In practice, you would use databases like Pfam, UniProt, or SCOP.

In [None]:
def generate_kinase_sequence(length=150):
    """
    Generate synthetic kinase-like sequence.
    Kinases often have ATP-binding motif (GXGXXG) and catalytic loop (DFG).
    """
    sequence = [np.random.choice(list(AMINO_ACIDS)) for _ in range(length)]
    
    # Insert ATP-binding motif
    motif = ['G', 'K', 'G', 'S', 'F', 'G']
    pos = np.random.randint(10, 40)
    sequence[pos:pos+len(motif)] = motif
    
    # Insert catalytic motif (DFG)
    catalytic = ['D', 'F', 'G']
    pos = np.random.randint(60, 90)
    sequence[pos:pos+len(catalytic)] = catalytic
    
    return ''.join(sequence)

def generate_protease_sequence(length=150):
    """
    Generate synthetic protease-like sequence.
    Proteases have catalytic triad (Ser-His-Asp or Cys-His-Asn).
    """
    sequence = [np.random.choice(list(AMINO_ACIDS)) for _ in range(length)]
    
    # Insert catalytic triad residues at different positions
    positions = [np.random.randint(20, 50), 
                 np.random.randint(60, 90), 
                 np.random.randint(100, 130)]
    sequence[positions[0]] = 'S'  # Serine
    sequence[positions[1]] = 'H'  # Histidine
    sequence[positions[2]] = 'D'  # Aspartate
    
    return ''.join(sequence)

def generate_transporter_sequence(length=150):
    """
    Generate synthetic transporter-like sequence.
    Transporters have hydrophobic transmembrane regions.
    """
    hydrophobic_aa = 'AVILMFW'
    sequence = []
    
    # Create alternating hydrophobic and mixed regions
    pos = 0
    while pos < length:
        if pos % 40 < 20:  # Transmembrane region
            sequence.append(np.random.choice(list(hydrophobic_aa)))
        else:  # Cytoplasmic/extracellular region
            sequence.append(np.random.choice(list(AMINO_ACIDS)))
        pos += 1
    
    return ''.join(sequence)

# Generate dataset
n_samples_per_class = 400
sequences = []
labels = []
label_names = ['Kinase', 'Protease', 'Transporter']

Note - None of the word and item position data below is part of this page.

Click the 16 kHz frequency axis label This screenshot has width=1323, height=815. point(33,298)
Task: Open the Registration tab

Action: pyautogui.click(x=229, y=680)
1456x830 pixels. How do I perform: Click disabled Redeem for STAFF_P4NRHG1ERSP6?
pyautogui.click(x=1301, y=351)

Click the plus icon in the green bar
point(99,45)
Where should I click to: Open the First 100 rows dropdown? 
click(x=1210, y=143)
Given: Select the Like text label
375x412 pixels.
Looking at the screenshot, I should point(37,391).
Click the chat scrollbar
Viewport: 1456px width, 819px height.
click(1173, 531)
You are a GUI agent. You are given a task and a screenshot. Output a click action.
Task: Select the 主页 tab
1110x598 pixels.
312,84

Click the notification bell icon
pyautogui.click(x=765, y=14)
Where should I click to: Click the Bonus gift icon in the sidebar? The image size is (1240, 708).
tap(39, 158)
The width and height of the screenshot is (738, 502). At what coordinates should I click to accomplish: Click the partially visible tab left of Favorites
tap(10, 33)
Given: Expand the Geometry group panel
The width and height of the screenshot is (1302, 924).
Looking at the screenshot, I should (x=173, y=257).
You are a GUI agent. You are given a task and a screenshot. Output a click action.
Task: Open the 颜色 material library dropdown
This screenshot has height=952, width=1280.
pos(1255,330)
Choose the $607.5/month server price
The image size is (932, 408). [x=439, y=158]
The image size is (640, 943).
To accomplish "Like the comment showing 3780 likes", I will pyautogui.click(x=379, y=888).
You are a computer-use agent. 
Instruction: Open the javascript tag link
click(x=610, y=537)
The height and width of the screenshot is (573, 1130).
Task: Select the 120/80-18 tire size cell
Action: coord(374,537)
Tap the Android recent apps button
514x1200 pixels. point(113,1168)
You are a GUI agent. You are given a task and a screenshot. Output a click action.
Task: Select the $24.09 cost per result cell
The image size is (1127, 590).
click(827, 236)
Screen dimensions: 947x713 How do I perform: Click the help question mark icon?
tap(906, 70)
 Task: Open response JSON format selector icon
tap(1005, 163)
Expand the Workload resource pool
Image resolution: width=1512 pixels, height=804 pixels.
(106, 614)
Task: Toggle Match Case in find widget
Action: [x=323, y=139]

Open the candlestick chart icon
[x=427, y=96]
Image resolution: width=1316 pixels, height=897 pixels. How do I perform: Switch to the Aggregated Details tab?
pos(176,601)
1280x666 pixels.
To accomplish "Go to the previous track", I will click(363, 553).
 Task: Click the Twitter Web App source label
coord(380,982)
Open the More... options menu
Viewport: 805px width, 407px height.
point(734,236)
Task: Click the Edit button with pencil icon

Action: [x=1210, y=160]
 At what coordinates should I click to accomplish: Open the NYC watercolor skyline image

for i in range(n_samples_per_class):
    sequences.append(generate_kinase_sequence(length=np.random.randint(120, 180)))
    labels.append(0)
    
    sequences.append(generate_protease_sequence(length=np.random.randint(120, 180)))
    labels.append(1)
    
    sequences.append(generate_transporter_sequence(length=np.random.randint(120, 180)))
    labels.append(2)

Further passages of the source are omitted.